Ferder argues, and the majority agrees, that the Supreme Court in Mayes left open the possibility that substantial compliance might rescue non-compliance with the express requirements of Section 538.225. However, I have found no Missouri cases holding or even suggesting that Section 538.225 contains one of those two exceptions that would allow this Court to allow substantial compliance as a measure of meeting the express requirements of the statute-either an express allowance for substantial compliance or language in the statute suggesting that the legislature intended Section 538.225 's requirements to be construed liberally. See Mayes, 430 S.W.3d at 271 ("There is no statute directing courts to construe liberally [S]ection 538.225, and the statute lacks any language indicating that a plaintiff's affidavit may contain substantially similar information."). Without a direct mandate from our Supreme Court, I am unwilling to diverge from the express language of the statute.

Simply stated, it is well recognized that a plaintiff failing to file a health care affidavit that strictly complies with the requirement of Section 538.225 does so at her peril. Ferder filed only a single healthcare affidavit with her petition.

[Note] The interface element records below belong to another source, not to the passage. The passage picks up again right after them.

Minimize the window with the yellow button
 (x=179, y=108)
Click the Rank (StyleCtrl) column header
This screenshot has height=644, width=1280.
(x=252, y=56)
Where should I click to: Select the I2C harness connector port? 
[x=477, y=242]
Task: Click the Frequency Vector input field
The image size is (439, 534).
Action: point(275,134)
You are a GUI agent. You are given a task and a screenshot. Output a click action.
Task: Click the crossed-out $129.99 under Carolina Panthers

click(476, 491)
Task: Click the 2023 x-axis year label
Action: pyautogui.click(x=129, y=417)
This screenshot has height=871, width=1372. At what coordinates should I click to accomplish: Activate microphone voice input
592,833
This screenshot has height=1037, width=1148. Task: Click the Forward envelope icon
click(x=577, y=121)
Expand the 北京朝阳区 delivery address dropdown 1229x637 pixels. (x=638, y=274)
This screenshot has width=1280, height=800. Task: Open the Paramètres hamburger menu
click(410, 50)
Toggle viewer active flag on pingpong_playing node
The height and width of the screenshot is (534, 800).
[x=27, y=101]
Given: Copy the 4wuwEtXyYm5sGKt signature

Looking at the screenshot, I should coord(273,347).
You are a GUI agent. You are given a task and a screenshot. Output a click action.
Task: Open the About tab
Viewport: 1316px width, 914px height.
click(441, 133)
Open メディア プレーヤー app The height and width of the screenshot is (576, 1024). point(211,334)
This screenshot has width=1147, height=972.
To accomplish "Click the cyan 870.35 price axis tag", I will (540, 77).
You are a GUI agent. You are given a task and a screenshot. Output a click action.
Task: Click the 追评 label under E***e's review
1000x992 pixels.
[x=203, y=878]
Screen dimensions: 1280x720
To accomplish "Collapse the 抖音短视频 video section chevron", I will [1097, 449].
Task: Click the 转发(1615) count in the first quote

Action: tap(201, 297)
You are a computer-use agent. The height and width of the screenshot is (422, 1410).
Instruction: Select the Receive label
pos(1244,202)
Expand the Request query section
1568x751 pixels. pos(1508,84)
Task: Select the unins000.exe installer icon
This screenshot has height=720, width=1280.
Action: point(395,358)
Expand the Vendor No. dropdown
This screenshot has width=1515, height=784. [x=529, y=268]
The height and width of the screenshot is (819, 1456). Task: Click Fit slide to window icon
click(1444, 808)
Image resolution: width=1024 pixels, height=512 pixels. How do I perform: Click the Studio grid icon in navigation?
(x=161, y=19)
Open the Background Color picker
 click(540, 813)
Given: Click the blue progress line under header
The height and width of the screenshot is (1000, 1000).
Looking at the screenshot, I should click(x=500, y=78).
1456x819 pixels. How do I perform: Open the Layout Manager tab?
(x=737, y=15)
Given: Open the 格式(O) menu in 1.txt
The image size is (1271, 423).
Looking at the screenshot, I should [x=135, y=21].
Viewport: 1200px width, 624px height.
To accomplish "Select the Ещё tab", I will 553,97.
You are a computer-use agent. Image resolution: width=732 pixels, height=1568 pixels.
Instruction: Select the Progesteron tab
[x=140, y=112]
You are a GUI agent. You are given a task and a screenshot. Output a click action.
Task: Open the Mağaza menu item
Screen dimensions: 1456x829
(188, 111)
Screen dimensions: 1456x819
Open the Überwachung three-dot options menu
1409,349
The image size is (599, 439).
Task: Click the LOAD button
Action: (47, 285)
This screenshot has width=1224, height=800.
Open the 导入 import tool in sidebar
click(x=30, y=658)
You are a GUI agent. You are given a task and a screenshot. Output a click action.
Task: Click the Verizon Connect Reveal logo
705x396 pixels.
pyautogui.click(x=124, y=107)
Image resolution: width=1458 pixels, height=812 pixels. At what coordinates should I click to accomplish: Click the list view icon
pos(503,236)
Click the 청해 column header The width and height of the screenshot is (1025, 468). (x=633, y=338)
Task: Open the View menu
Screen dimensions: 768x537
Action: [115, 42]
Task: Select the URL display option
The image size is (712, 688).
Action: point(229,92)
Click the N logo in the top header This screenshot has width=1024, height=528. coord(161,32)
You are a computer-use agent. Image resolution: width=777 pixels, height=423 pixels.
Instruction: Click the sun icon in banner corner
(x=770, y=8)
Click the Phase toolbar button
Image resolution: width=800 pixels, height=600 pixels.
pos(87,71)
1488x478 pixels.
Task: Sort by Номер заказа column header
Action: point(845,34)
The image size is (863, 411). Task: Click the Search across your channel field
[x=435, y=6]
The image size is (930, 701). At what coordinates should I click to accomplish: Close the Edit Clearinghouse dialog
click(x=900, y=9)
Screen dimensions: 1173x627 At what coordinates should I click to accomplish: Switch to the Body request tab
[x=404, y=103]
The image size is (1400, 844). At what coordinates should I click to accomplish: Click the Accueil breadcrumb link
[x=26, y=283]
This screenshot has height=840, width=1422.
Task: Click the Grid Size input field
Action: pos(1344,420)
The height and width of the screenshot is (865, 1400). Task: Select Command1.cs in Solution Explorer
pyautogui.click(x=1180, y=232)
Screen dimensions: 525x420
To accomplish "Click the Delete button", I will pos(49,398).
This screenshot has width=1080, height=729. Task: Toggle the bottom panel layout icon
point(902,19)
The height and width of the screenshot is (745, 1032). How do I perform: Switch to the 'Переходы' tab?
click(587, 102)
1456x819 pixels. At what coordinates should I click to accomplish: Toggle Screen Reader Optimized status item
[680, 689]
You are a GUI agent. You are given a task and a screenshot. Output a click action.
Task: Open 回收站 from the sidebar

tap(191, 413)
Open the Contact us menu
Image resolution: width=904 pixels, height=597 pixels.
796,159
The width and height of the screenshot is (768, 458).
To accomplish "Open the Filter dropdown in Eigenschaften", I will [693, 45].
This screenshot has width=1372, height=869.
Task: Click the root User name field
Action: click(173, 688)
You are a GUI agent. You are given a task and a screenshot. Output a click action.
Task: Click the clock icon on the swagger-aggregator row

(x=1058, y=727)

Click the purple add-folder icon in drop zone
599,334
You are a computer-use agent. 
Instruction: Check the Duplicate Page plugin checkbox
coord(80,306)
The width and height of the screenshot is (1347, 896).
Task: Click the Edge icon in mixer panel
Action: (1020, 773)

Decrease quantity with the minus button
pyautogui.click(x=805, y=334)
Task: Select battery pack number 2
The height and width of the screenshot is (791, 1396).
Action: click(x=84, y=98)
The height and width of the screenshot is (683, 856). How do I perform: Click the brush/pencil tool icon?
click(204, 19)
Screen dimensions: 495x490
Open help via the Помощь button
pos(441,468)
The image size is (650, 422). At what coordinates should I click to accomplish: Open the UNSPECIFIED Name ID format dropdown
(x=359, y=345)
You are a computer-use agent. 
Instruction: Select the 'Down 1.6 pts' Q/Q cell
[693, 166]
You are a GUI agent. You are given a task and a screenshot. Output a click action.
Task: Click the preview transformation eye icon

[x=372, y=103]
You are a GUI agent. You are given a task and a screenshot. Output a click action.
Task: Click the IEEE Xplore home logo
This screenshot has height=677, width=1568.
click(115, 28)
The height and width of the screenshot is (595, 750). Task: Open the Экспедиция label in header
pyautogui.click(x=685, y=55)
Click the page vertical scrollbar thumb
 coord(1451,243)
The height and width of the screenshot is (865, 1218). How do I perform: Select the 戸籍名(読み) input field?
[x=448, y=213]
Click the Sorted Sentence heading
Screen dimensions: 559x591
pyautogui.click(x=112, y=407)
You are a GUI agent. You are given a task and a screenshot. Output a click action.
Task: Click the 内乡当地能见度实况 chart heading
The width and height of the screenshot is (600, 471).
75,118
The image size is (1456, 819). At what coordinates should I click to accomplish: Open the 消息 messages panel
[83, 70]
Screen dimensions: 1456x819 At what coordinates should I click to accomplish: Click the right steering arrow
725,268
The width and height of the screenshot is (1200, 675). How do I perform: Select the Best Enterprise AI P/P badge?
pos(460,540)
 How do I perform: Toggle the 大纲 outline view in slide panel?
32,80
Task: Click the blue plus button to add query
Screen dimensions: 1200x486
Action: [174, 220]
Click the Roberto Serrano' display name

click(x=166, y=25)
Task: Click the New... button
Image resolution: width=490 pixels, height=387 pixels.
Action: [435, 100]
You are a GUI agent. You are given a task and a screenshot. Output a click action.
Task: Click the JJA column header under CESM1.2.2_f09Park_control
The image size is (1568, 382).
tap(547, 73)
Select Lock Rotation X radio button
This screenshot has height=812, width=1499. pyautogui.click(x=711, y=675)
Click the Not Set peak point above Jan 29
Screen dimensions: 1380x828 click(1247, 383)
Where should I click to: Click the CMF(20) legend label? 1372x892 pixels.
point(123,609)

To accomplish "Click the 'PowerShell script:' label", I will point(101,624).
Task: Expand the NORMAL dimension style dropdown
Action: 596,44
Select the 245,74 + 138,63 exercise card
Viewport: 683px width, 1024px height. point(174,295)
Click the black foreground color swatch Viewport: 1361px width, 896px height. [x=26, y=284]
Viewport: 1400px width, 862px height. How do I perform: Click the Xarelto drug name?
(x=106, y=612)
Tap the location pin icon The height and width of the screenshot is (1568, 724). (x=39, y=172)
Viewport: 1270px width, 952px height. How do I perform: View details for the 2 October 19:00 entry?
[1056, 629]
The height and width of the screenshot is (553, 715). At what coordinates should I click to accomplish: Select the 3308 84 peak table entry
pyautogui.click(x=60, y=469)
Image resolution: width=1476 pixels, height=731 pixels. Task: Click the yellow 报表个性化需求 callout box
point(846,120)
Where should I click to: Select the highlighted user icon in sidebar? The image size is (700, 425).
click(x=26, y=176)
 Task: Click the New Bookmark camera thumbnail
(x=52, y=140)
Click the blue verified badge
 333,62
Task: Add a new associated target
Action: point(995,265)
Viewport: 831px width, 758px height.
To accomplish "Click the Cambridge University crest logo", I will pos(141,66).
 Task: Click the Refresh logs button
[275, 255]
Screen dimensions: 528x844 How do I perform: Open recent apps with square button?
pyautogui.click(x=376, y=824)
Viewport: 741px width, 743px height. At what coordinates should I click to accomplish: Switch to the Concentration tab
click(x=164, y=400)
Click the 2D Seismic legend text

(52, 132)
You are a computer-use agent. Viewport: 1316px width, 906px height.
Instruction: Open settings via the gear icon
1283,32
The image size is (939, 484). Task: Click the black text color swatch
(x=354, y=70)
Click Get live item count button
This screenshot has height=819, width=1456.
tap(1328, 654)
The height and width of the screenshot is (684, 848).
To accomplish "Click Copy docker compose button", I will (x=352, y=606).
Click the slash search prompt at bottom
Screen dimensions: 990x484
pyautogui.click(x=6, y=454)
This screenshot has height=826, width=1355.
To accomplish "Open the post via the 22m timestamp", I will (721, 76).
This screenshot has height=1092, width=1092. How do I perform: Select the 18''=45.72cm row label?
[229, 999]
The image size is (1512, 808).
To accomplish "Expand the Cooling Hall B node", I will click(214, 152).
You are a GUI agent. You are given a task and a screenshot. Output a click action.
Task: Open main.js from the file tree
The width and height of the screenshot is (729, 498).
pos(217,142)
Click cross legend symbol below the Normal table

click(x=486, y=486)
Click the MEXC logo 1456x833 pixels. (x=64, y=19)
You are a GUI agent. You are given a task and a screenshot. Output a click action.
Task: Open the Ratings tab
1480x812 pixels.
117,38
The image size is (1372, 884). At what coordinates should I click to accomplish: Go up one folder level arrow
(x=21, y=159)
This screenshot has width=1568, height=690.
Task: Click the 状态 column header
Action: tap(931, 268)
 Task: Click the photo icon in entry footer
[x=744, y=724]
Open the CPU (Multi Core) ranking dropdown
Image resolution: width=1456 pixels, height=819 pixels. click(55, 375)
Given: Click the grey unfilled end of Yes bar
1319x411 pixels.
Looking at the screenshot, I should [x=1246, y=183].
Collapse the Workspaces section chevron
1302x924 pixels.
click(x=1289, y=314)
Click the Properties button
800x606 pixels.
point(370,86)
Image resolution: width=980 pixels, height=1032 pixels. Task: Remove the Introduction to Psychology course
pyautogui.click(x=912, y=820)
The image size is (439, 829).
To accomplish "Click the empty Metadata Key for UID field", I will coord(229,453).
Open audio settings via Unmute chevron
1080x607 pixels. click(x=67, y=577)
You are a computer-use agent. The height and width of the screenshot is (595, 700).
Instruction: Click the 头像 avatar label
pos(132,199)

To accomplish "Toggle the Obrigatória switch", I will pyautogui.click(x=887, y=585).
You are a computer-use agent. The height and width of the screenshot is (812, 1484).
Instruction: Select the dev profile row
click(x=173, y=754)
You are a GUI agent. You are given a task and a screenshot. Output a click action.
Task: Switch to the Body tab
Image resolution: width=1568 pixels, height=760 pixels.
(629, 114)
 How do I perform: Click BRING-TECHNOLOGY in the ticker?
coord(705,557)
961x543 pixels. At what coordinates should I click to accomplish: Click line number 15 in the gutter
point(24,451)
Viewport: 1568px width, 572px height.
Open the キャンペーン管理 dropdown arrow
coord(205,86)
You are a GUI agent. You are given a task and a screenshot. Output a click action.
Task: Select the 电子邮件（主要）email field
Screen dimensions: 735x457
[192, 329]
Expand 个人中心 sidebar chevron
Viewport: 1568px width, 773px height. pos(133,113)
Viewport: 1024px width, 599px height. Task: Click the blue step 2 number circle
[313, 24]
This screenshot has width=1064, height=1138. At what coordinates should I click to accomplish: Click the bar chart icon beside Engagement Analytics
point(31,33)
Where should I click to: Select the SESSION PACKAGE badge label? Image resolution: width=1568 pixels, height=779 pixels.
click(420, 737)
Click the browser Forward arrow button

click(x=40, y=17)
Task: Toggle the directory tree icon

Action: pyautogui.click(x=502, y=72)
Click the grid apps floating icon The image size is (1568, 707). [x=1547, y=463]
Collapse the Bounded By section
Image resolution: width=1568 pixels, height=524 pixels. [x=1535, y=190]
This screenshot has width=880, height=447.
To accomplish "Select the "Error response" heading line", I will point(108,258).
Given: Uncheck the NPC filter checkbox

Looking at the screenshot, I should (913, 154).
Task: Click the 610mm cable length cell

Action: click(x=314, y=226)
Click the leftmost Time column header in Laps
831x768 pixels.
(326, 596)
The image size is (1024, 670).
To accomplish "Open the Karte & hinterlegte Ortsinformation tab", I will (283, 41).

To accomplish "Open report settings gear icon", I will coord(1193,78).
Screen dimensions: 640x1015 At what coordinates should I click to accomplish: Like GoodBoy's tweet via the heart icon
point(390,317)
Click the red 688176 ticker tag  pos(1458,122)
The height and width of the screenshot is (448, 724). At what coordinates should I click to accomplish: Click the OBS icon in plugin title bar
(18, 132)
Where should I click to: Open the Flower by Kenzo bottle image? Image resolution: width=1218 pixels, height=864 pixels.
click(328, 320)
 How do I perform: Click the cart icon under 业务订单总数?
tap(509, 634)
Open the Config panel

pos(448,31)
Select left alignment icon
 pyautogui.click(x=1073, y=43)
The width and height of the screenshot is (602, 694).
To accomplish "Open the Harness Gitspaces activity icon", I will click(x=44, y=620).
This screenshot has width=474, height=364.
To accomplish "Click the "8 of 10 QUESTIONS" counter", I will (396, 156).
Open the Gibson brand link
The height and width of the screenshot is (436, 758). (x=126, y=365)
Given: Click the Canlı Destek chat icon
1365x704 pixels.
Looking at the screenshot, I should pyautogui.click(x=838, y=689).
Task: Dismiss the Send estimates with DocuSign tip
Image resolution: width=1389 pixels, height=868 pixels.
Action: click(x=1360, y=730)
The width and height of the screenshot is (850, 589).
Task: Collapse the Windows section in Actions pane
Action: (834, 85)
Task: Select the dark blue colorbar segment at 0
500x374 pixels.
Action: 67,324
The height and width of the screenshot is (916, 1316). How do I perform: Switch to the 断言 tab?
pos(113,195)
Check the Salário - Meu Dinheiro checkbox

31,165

The Defendants moved to dismiss Ferder's petition for failing to comply with Section 538.225.4. The requirements of Section 538.225 are express and mandatory. See id. at 271-72 ; Sillyman, 423 S.W.3d at 307 ; Farley, 346 S.W.3d at 399. Under these facts, the trial court was required to apply Section 538.225.6 and dismiss Ferder's claim. See Farley, 346 S.W.3d at 400. No matter how much I may empathize with Ferder's argument, Missouri cases and the express language of Section 538.225 do not allow us to apply the substantial-compliance doctrine to Section 538.225 's requirements. See Mayes, 430 S.W.3d at 271-72 ; Section 538.225. Any remedy for Ferder's non-compliance with this statute must come from legislative action, not judicial interpretation.

"A dismissal without prejudice for failure to comply with Section 538.225 is an appealable judgment." Austin v. Schiro , 466 S.W.3d 694, 696 (Mo. App. W.D. 2015) (citing Spradling v. SSM Health Care St. Louis, 313 S.W.3d 683, 686 n.4 (Mo. banc 2010) ).

Ferder also alleges that a separate affidavit for Premier would have been a mere duplicate of the affidavit for Dr. Scott because a legally qualified healthcare provider is not privy to the agency relationship between Premier and Dr. Scott. I do not address this argument because I must presume that the legislature intended every word in Section 538.225 to have an effect. Farley, 346 S.W.3d at 399. Section 538.225.4 requires a separate affidavit for each defendant listed in the petition. Construing Section 538.225 to permit only one affidavit would necessarily render subsection four meaningless. I am not inclined to interpret that statutes so as to render any portion of Section 538.225 meaningless. See Caplinger v. Rahman, 529 S.W.3d 326, 332 (Mo. App. S.D. 2017) ("Courts never presume that our legislature acted uselessly and should not construe a statute to render any provision meaningless.").